All lines from the one holding "Task: Toggle the" through the last line of the entries below must be transcribed exactly, and no others. Pictures do not go in.

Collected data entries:
Start of Block

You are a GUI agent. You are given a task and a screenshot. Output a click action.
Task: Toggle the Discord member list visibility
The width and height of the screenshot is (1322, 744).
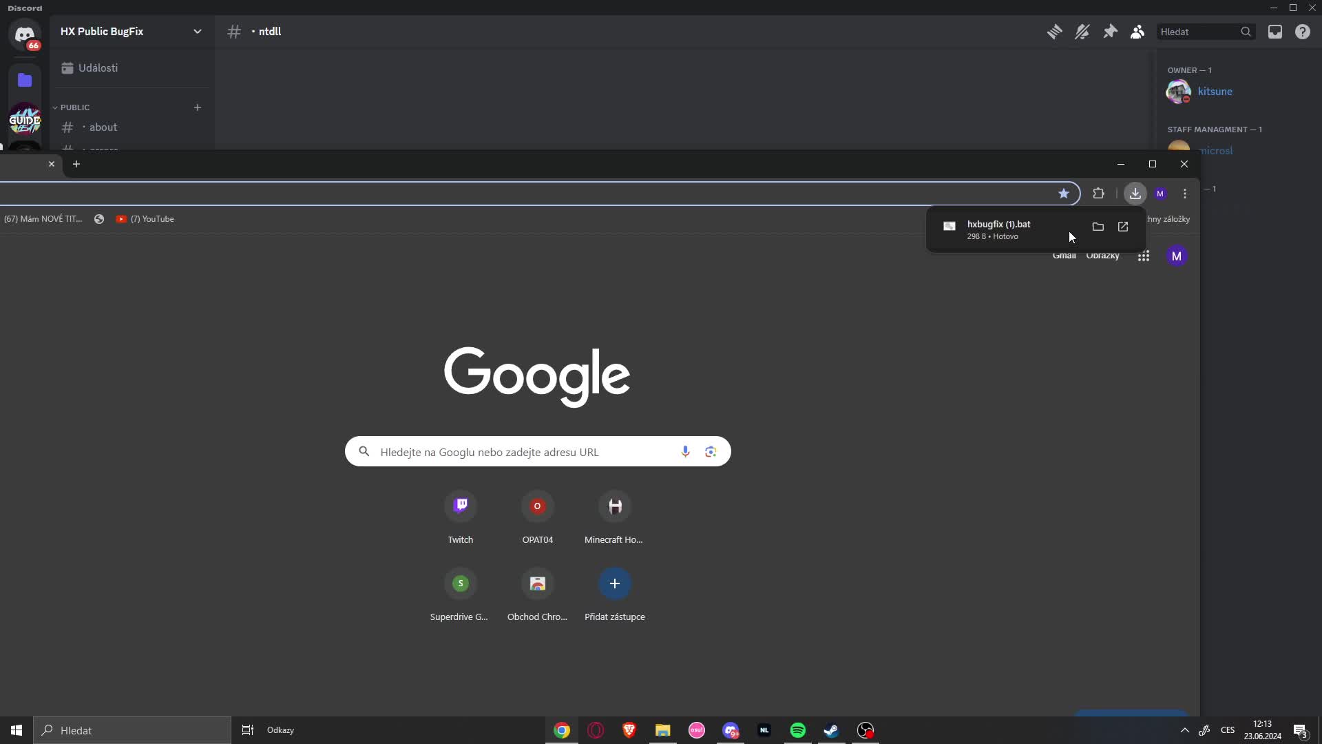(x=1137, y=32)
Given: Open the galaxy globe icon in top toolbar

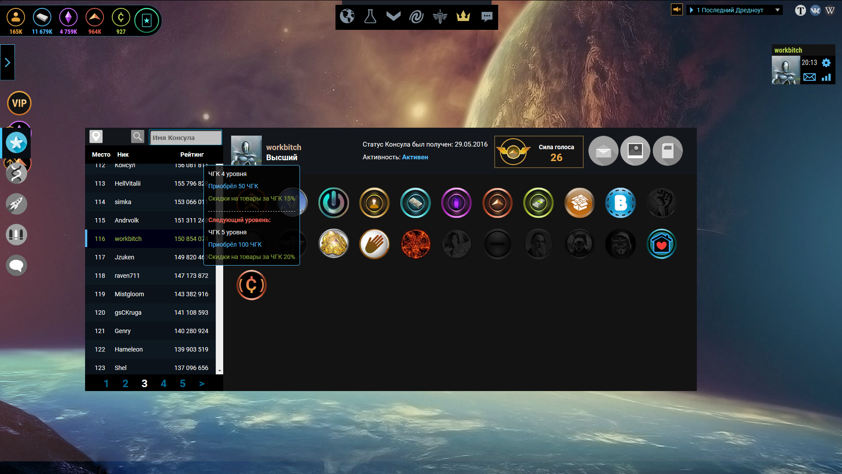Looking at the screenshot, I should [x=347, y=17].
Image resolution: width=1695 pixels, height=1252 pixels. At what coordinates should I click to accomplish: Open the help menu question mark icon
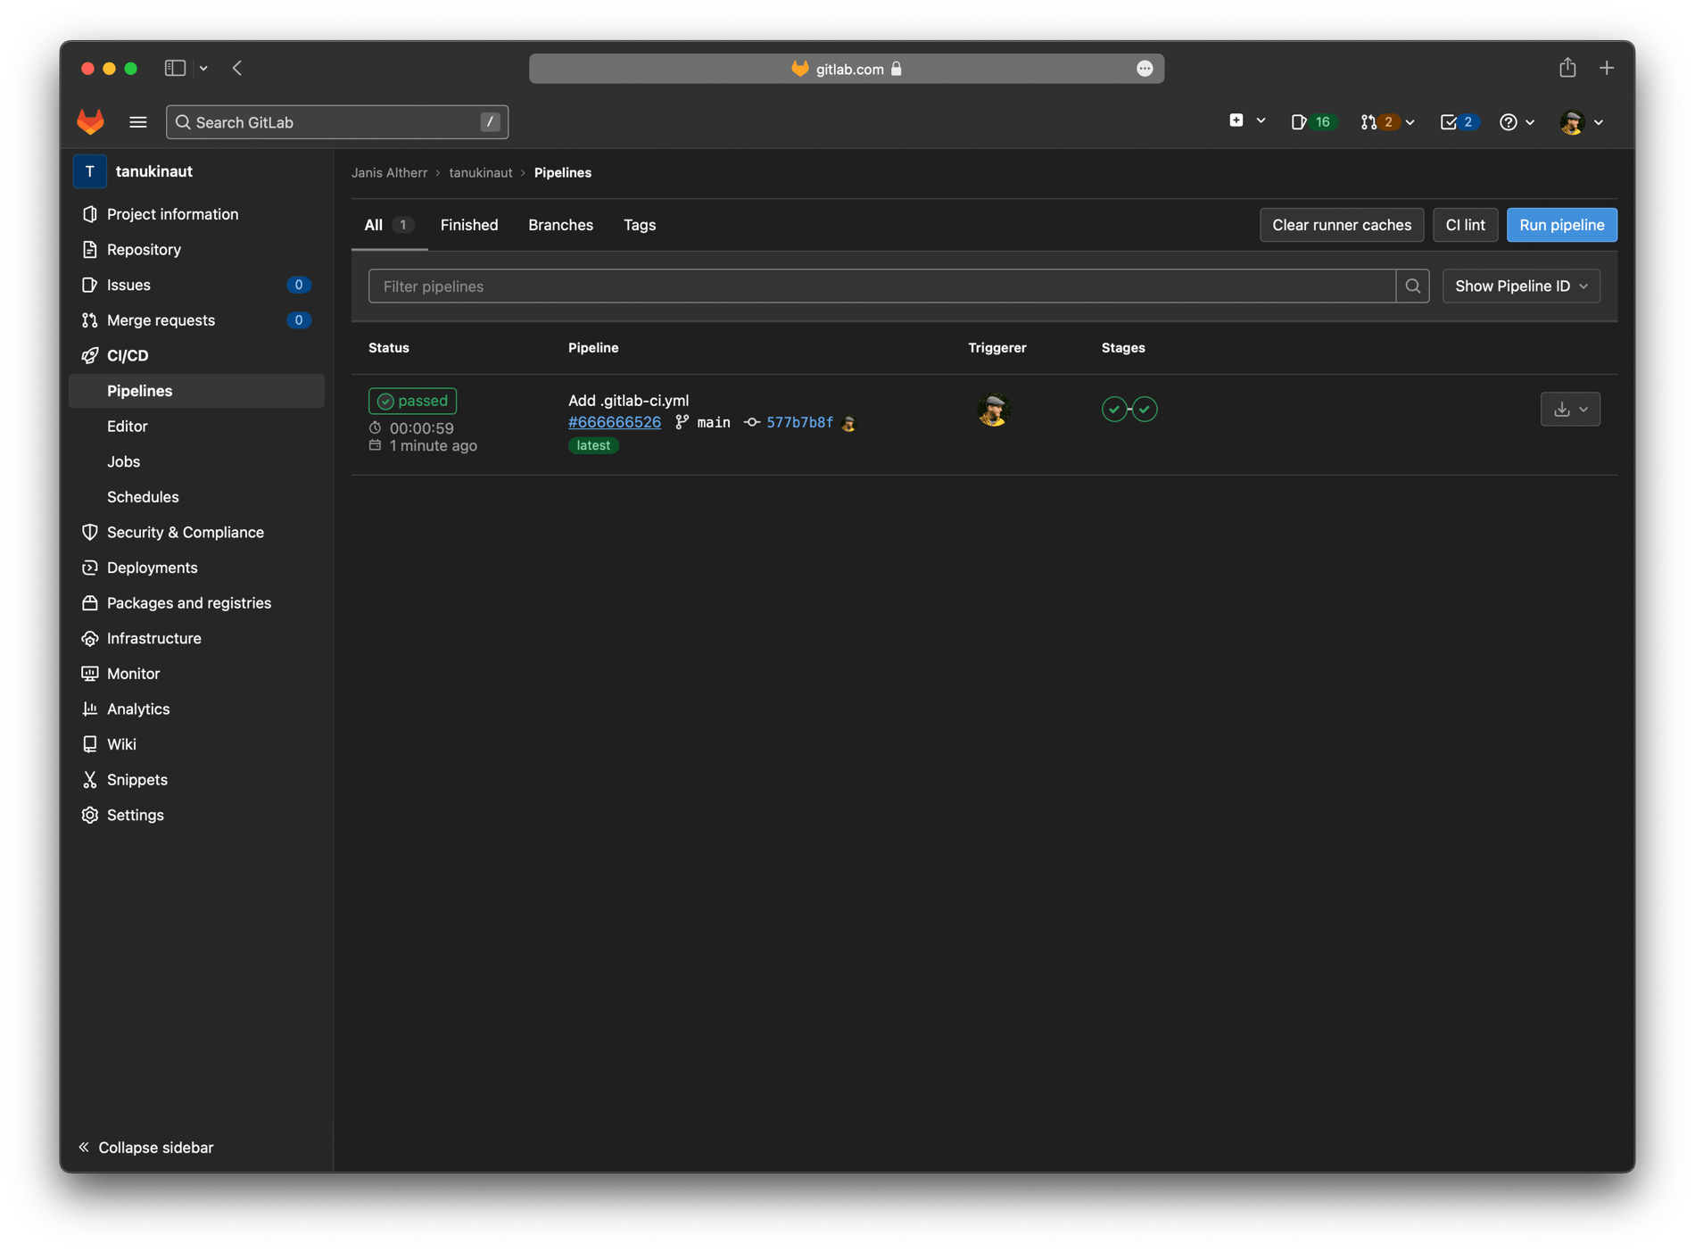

End of Block

Solution:
Task: Toggle the Discord member list visibility
The width and height of the screenshot is (1322, 744).
(x=1137, y=32)
Given: Open the galaxy globe icon in top toolbar

Looking at the screenshot, I should [x=347, y=17].
Image resolution: width=1695 pixels, height=1252 pixels. At what coordinates should I click to accomplish: Open the help menu question mark icon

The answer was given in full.